To follow someone on either site, you copy their address or a URL into the search field of the respective site, and follow/subscribe to it like you would a native account. (That’s what the “copy URL to Fediverse” option is under the “more” option - it’s a URL to paste into the respective search fields so it pops up on that site.)
If you are logged into kbin.social you can interact with mastodon under the microblogging section. You will show up as a Kbin user but you can interact with it. This is the same as interacting with lemmy
The sign ons are separate but the interaction is the same
@adonis the quickest answer is that the clients you've explored are optimized for a specific fedi software. Pre-reddit meltdown most clients developed were designed for Mastodon and its forks or close cousins whose backend are coherent like Pixelfed. This includes the Mastodon app itself. There are other microblog softwares, like Calckey - they also don't parse the same way so most fedi clients for microblogs can't log you in to your Calckey instance.
With the threadiverse softwares, none of them are rendered the same way as Mastodon, so that's why you can't login with those clients. And with the threadiverse clients, currently what's available are software-specific - jerboa only works with Lemmy for example. Interoperable threadi clients are in heavy development though, if you don't mind waiting. At the moment there is no Kbin-optimized clients.

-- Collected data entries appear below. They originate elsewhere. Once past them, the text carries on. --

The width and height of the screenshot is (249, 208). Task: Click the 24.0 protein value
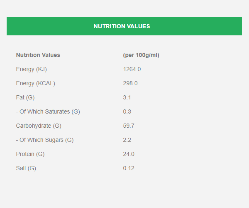pyautogui.click(x=129, y=154)
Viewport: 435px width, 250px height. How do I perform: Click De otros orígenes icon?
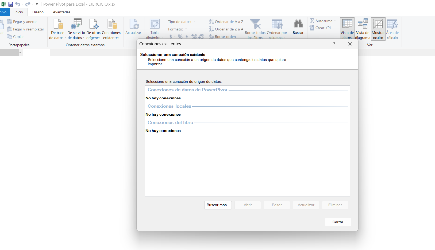click(94, 24)
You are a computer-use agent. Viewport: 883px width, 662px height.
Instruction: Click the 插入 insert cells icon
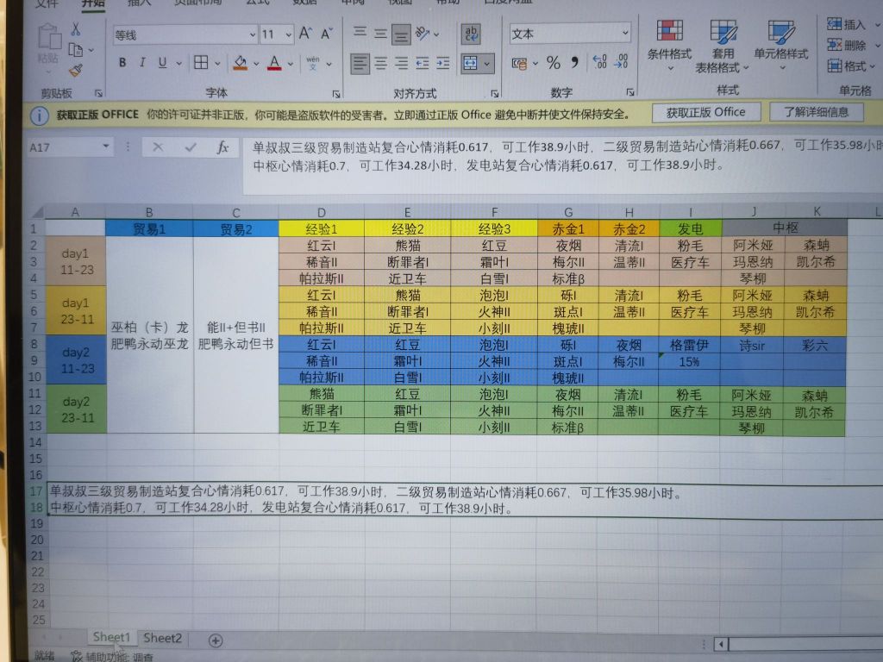click(835, 26)
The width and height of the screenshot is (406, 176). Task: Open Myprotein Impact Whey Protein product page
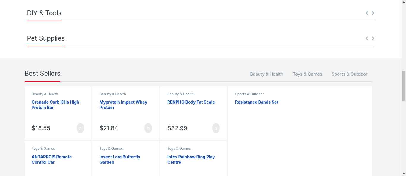click(123, 105)
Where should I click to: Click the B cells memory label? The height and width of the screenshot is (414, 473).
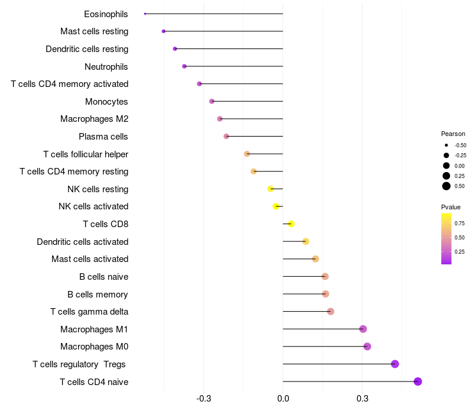tap(98, 295)
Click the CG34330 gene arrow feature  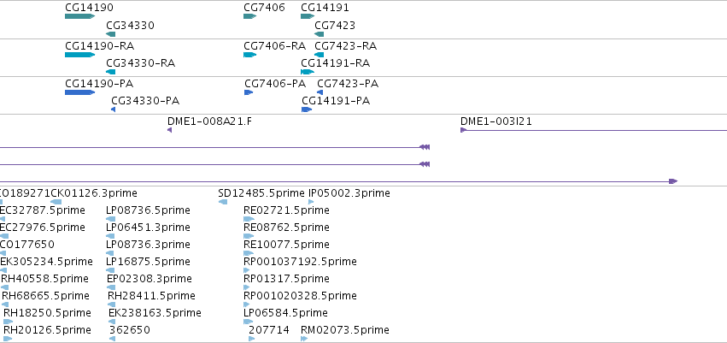(x=111, y=34)
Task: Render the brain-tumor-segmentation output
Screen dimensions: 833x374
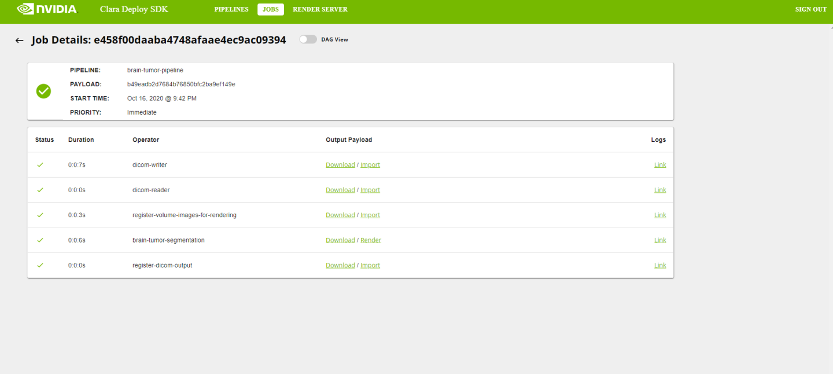Action: pyautogui.click(x=371, y=240)
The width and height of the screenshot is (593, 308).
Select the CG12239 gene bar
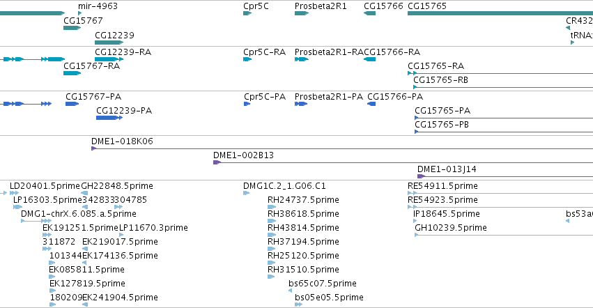pyautogui.click(x=109, y=43)
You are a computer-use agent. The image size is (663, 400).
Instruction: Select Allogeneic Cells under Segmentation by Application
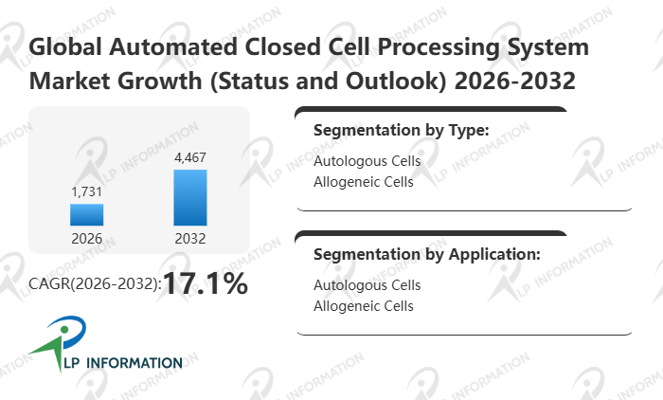coord(364,305)
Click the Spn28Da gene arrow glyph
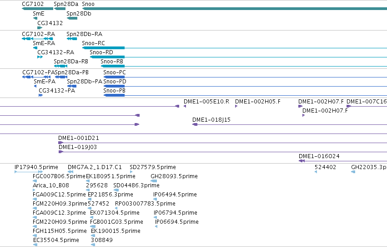The height and width of the screenshot is (247, 387). (60, 9)
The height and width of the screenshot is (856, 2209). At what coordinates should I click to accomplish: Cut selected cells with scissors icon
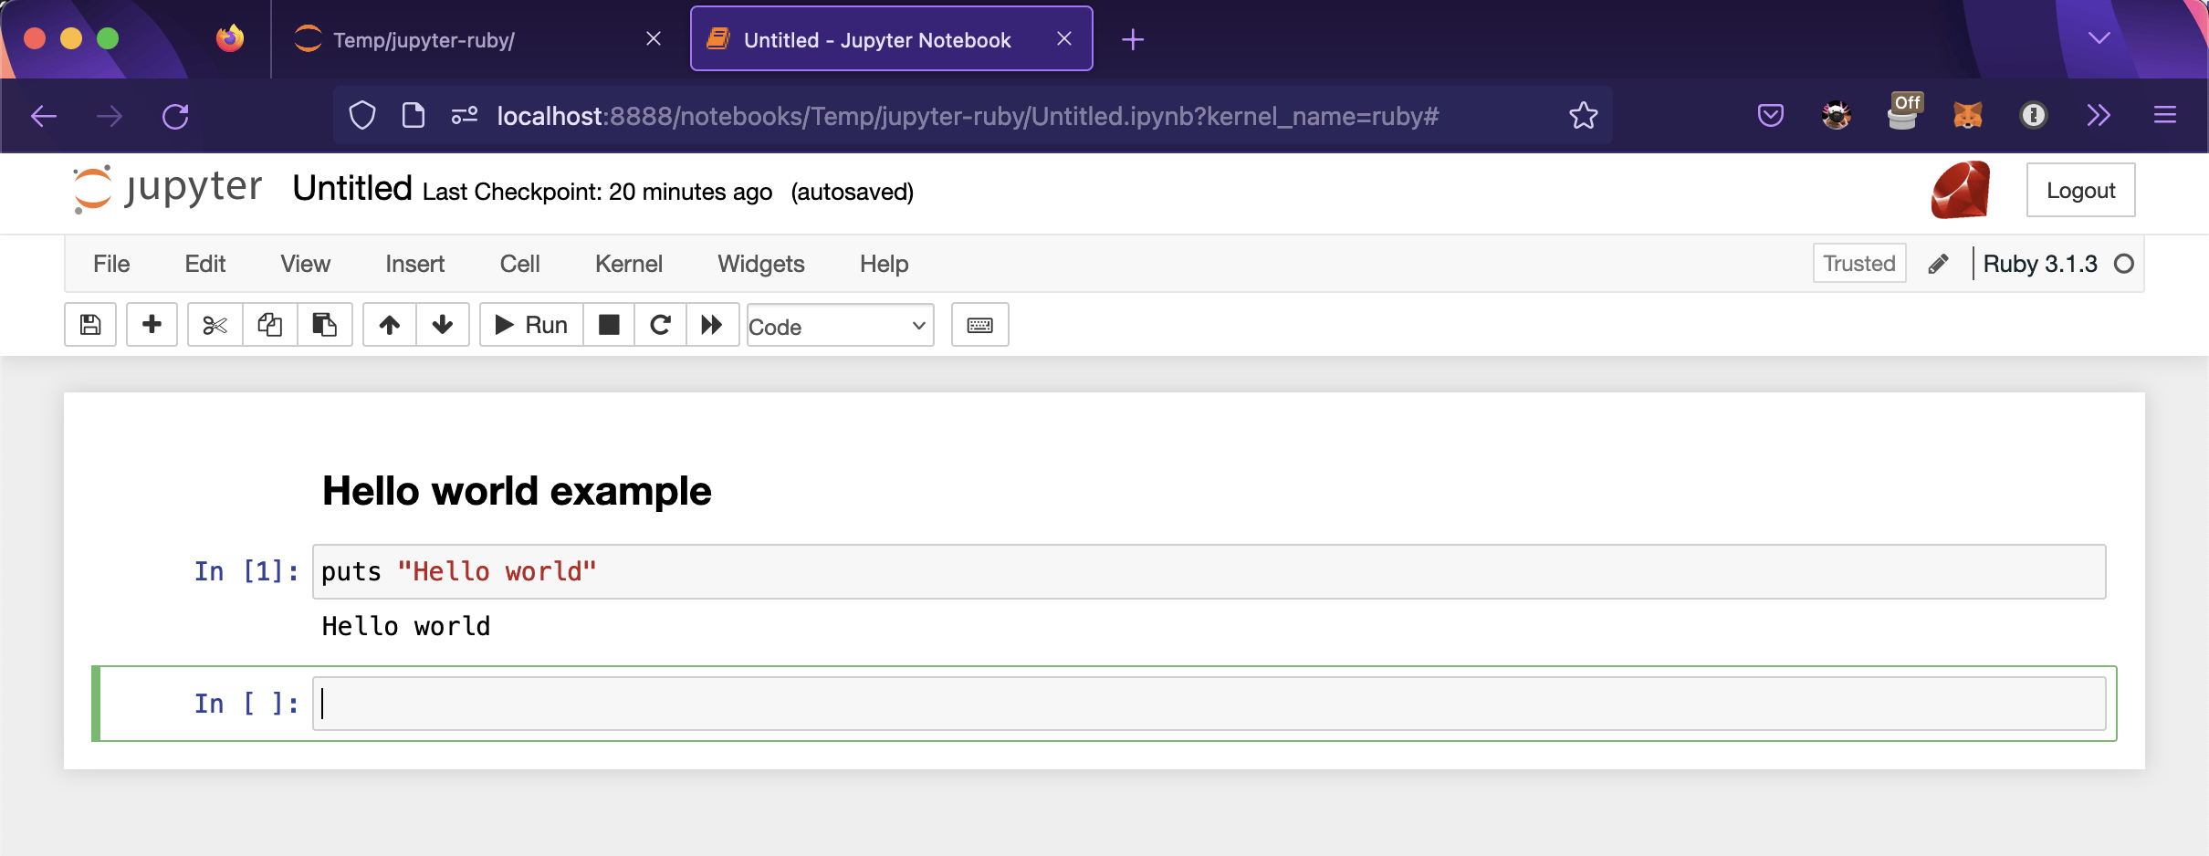(215, 325)
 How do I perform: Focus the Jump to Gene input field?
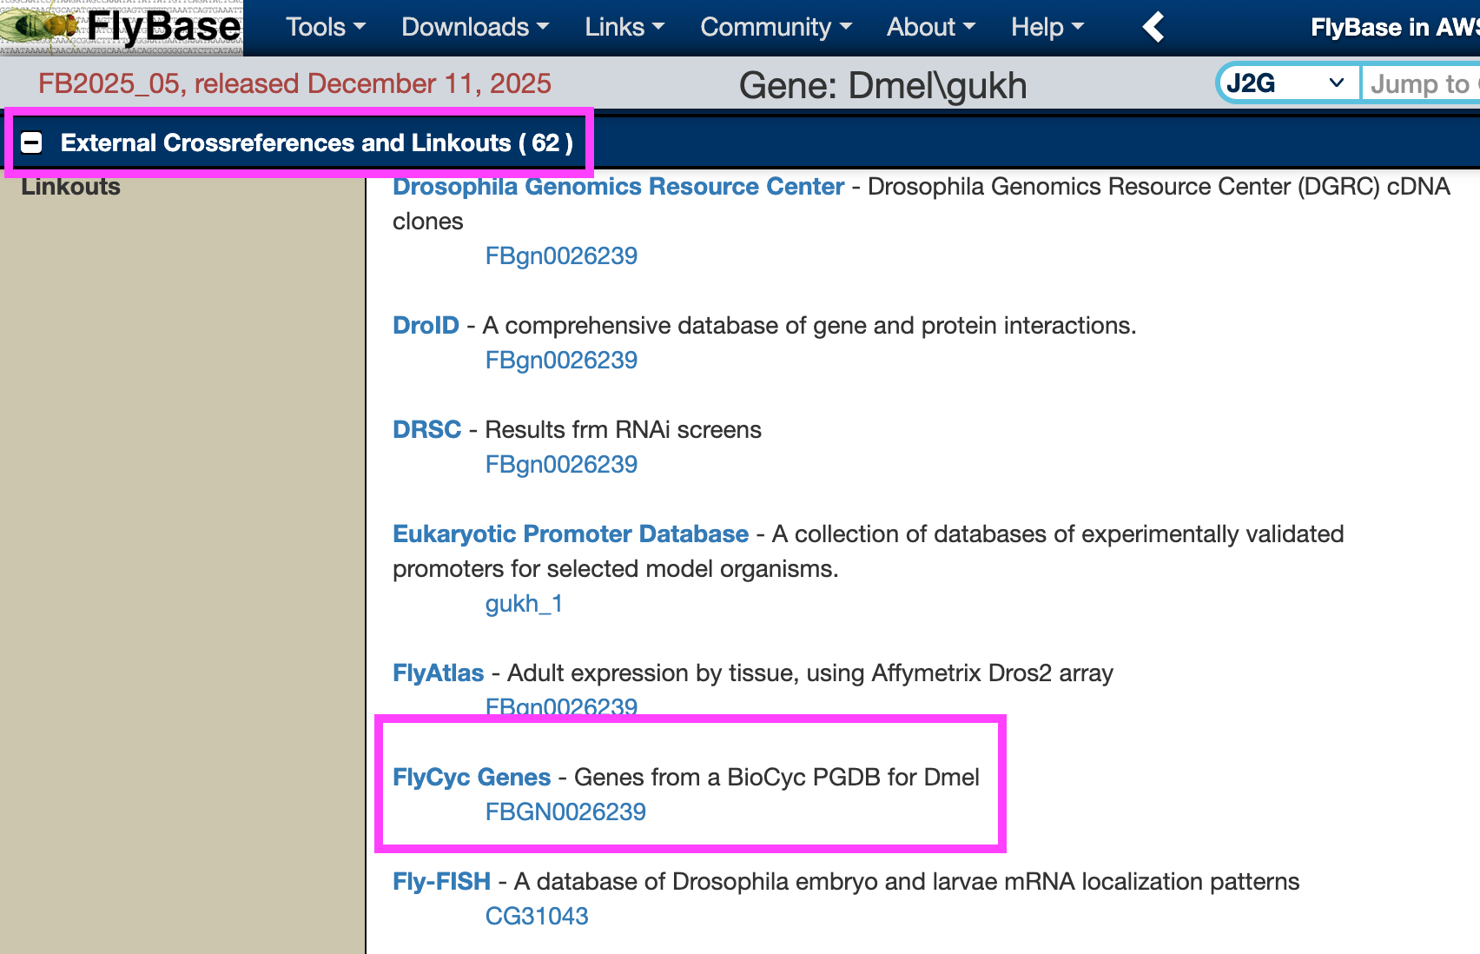pos(1421,83)
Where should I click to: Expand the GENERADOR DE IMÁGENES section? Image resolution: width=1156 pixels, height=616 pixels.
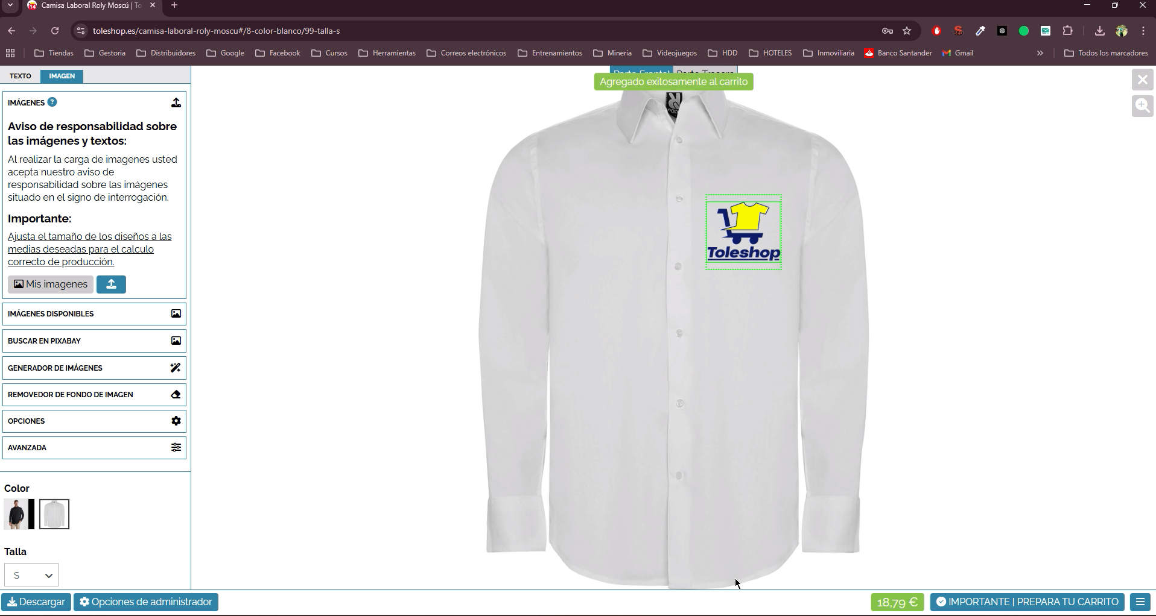(94, 368)
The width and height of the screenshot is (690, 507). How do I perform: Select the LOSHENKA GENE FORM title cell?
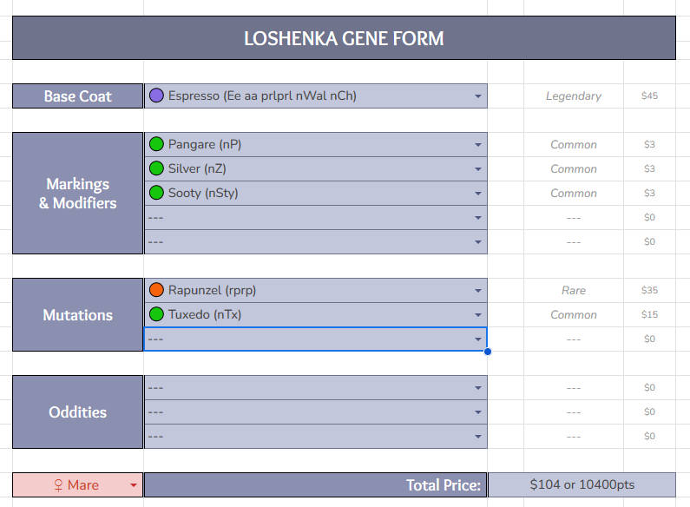tap(344, 38)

Sooooo for today, if you have a Masto-flavoured account, it's almost a given any of the popular clients can log you in. Hope that helps!
I didn't want to eta, so addition: what is being federated right now is readability and participation - with your kbin account you can absolutely interact with other fedi posts. But on the client-side options for a cross-platform one that can also be useable with a threadi login is still unavailable.
There is no need to login to other instances. Just browse them, and if you want to comment something copy the link and paste it in threads search (Lemmy) or microblog (mastadon) and you can interact with them. I hope in the future apps will make browsing much easier and seamless without copying and pasting links around.
There are browser add-ons for the desktop that help with that process.
It has more to do with implemented compatibility I'd day.
It's clear that once Kbin has a public API, many lemmy apps will probably offer compatibility, like Sync for example.
Artemis is the other way around, it's being developed for kbin, and it will add Lemmy compatibility down the line.
I imagine eventually the kbin apps will flesh out the microblogging aspect of it as well and allow better interface with mastodon.
There is no options yet for Single Sign On in the Fedverse as there is no one single instance/platform to rule them all. You sign on to your instance and through that you can visit other Fedverse instances/communities by searching from within your instance. Right now since Lemmy and Kbin and it's associated apps are so young the ability to visit other Fedverse platforms is not yet fully available so the abilities of your instance may be limited.
It's confusing, I know 😅 You use one account to log in to a platform you like and it should[¹] give you access to everything else through Federation.
[¹]: ActivityPub is the underlying protocol used by the majority of federated platforms, so it should work albeit on a basic level, because some platforms don't support advanced text-formatting, others are arranged in threads, etc. so, YMMV.
For this reason, I find it useful to have one account per platform.